Only the lines from the top of the data through the one with "The width and" are to be written out, each exactly as it stands.

Saved entries:
----------------

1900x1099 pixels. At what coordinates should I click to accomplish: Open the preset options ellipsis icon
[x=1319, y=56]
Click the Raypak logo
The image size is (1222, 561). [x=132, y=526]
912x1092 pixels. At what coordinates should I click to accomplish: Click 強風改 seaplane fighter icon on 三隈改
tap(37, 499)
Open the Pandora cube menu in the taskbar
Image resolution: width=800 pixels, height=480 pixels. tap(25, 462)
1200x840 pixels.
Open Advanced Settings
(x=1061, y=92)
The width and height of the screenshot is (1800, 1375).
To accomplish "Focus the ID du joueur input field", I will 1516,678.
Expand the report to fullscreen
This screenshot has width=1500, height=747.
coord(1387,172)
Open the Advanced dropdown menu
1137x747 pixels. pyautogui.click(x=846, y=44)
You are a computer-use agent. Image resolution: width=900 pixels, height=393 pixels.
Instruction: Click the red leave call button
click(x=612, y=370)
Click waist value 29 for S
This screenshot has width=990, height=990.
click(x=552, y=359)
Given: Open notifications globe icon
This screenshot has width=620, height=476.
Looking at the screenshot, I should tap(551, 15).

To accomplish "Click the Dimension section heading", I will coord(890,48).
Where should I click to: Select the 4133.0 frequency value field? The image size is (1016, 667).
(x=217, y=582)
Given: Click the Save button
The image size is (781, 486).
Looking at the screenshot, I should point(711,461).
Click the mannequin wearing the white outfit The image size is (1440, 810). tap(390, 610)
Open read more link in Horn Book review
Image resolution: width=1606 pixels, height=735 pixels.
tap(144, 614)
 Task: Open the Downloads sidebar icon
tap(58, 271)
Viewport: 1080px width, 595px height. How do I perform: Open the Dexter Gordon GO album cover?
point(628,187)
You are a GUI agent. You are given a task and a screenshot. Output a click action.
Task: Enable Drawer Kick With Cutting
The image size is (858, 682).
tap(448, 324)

----------------

WRITTEN RESPONSE:
1900x1099 pixels. At what coordinates should I click to accomplish: Open the preset options ellipsis icon
[x=1319, y=56]
Click the Raypak logo
The image size is (1222, 561). [x=132, y=526]
912x1092 pixels. At what coordinates should I click to accomplish: Click 強風改 seaplane fighter icon on 三隈改
tap(37, 499)
Open the Pandora cube menu in the taskbar
Image resolution: width=800 pixels, height=480 pixels. tap(25, 462)
1200x840 pixels.
Open Advanced Settings
(x=1061, y=92)
The width and height of the screenshot is (1800, 1375).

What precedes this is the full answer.